High Yield Summary — Management of Myocarditis

  1. Supportive care is first-line [4][11]. Treatment is supportive with standard heart failure therapy [8].
  2. HF therapy: ACEI/ARB, BB, diuretic, spironolactone (MRA) [11] + SGLT2i (modern addition).
  3. AVOID: NSAIDs (↑necrosis + ↑mortality), exercise (arrhythmia risk × 3–6 months), alcohol [1][2][4].
  4. Severe HF: IV inotropic therapy (dobutamine), VAD, heart transplantation [11].
  5. Immunosuppression ONLY for: giant cell, eosinophilic, autoimmune/hypersensitivity myocarditis, cardiac sarcoidosis [1][2]. NOT effective in viral/lymphocytic or unspecified myocarditis [1][2].
  6. Immunosuppression in PCR-negative cases; IVIg in virus-positive cases [11].
  7. No exercise for 3–6 months [18]. Intractable arrhythmias/HF → LVAD / transplant [18].
  8. ICD: Wait ≥3 months optimal GDMT before assessing indication (LVEF ≤35%). Do NOT implant during acute phase.
  9. Fulminant myocarditis: Worst acutely but best long-term prognosis if survived — bridge with MCS.

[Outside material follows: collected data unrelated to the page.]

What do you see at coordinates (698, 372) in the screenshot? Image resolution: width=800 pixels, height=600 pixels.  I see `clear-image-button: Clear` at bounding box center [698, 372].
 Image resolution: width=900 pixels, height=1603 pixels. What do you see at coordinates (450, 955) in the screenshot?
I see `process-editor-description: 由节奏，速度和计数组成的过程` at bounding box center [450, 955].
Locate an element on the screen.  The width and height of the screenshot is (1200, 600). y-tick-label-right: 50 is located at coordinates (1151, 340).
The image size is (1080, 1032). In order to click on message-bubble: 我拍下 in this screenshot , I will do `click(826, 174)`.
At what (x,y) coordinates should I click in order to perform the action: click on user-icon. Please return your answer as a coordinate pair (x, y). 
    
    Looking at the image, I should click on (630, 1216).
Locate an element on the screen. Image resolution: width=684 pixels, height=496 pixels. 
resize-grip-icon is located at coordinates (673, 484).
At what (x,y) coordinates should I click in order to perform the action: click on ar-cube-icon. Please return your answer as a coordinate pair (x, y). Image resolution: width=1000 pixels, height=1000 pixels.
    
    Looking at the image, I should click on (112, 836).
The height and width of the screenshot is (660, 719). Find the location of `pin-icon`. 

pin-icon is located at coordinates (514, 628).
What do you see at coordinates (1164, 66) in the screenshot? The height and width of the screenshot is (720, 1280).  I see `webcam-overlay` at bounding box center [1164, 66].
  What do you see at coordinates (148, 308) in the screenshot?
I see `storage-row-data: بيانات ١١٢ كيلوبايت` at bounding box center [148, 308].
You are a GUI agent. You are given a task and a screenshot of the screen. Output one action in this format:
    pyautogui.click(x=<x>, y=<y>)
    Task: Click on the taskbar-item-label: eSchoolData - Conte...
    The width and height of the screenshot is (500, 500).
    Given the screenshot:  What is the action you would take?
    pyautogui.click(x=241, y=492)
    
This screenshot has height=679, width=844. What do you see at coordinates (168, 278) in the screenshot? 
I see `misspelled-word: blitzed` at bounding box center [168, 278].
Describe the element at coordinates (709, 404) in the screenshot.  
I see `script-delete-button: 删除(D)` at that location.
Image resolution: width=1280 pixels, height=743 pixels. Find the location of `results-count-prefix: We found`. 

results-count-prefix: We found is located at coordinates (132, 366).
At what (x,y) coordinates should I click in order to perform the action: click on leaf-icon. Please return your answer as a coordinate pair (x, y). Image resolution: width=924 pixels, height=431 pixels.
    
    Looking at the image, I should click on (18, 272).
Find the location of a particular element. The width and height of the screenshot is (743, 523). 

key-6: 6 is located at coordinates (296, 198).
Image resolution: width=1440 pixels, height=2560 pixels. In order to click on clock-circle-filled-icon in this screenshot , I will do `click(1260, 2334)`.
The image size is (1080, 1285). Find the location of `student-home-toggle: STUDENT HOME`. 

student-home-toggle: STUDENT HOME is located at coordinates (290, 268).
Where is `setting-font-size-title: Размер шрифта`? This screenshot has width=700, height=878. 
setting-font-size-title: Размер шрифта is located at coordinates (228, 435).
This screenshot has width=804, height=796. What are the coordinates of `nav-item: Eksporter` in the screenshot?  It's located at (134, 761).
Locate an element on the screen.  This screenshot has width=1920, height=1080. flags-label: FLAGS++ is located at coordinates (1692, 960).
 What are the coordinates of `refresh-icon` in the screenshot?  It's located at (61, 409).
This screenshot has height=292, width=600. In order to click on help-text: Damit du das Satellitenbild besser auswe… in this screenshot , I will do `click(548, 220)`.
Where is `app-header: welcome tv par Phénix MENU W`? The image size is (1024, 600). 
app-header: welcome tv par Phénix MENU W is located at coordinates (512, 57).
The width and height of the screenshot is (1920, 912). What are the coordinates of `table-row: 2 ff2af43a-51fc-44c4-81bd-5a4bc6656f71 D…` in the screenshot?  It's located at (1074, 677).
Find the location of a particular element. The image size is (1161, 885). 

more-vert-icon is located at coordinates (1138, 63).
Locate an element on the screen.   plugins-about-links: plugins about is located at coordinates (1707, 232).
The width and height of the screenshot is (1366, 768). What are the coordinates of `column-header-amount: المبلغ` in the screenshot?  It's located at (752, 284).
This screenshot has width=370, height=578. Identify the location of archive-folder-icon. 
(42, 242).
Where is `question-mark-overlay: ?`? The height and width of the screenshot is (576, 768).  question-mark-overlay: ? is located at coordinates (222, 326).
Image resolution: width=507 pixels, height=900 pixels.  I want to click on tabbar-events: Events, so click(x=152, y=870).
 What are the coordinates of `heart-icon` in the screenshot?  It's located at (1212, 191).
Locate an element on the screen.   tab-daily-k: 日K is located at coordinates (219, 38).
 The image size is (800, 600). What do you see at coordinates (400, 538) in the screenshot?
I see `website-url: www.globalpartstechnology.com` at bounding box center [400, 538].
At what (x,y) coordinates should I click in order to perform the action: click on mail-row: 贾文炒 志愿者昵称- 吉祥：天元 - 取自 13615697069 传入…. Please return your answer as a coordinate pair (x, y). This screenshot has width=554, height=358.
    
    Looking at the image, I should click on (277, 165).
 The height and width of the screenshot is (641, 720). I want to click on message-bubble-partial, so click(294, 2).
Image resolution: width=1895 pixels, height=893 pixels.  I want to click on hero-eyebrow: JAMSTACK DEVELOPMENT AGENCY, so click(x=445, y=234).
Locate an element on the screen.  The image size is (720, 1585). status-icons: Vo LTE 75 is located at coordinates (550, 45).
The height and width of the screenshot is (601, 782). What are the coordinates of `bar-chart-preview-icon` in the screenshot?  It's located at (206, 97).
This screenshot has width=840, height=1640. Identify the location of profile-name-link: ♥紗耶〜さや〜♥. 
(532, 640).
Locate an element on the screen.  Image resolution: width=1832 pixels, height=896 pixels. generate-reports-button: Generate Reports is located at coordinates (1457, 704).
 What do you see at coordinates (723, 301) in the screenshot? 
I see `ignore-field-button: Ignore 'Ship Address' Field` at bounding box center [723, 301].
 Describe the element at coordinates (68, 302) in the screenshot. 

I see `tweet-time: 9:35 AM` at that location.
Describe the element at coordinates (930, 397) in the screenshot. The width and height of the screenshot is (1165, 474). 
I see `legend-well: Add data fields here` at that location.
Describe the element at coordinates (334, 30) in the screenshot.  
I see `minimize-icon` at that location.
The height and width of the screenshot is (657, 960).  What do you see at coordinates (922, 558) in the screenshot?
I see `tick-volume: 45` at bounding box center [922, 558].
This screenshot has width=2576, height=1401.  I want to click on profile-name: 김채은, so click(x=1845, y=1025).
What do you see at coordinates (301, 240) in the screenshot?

High Yield Summary — Complications of Myocarditis

  1. Dilated cardiomyopathy (DCM) [3] — the most important chronic complication; ~9% of all DCM attributable to prior myocarditis. Mechanism: failed immune clearance → ongoing myocyte loss → fibrosis → ventricular dilatation → neurohormonal maladaptation.

  2. Heart failure — acute (from direct myocyte damage, oedema, inflammatory cytokines) or chronic (from DCM progression).

  3. Arrhythmias — leading cause of death. VT/VF from electrical heterogeneity and re-entry; AV block from conduction system inflammation; AF from atrial involvement.

  4. Sudden cardiac death~20% of SCD in adults < 40y [4]. Driven by VT/VF. Why exercise restriction matters.

  5. Cardiogenic shock — fulminant myocarditis; paradoxically better long-term prognosis if survived.

  6. Thromboembolism — from stasis (dilated LV) + endocardial injury + systemic inflammation. Can cause stroke, limb ischaemia.

  7. Pericardial complications — effusion (up to 20% in fulminant), rarely tamponade or constrictive pericarditis.

  8. Conduction disease — may require permanent pacing (especially in Lyme, sarcoidosis, giant cell myocarditis).

  9. Recurrence — in autoimmune myocarditis, drug-related (re-exposure), giant cell (post-transplant ~20–25%).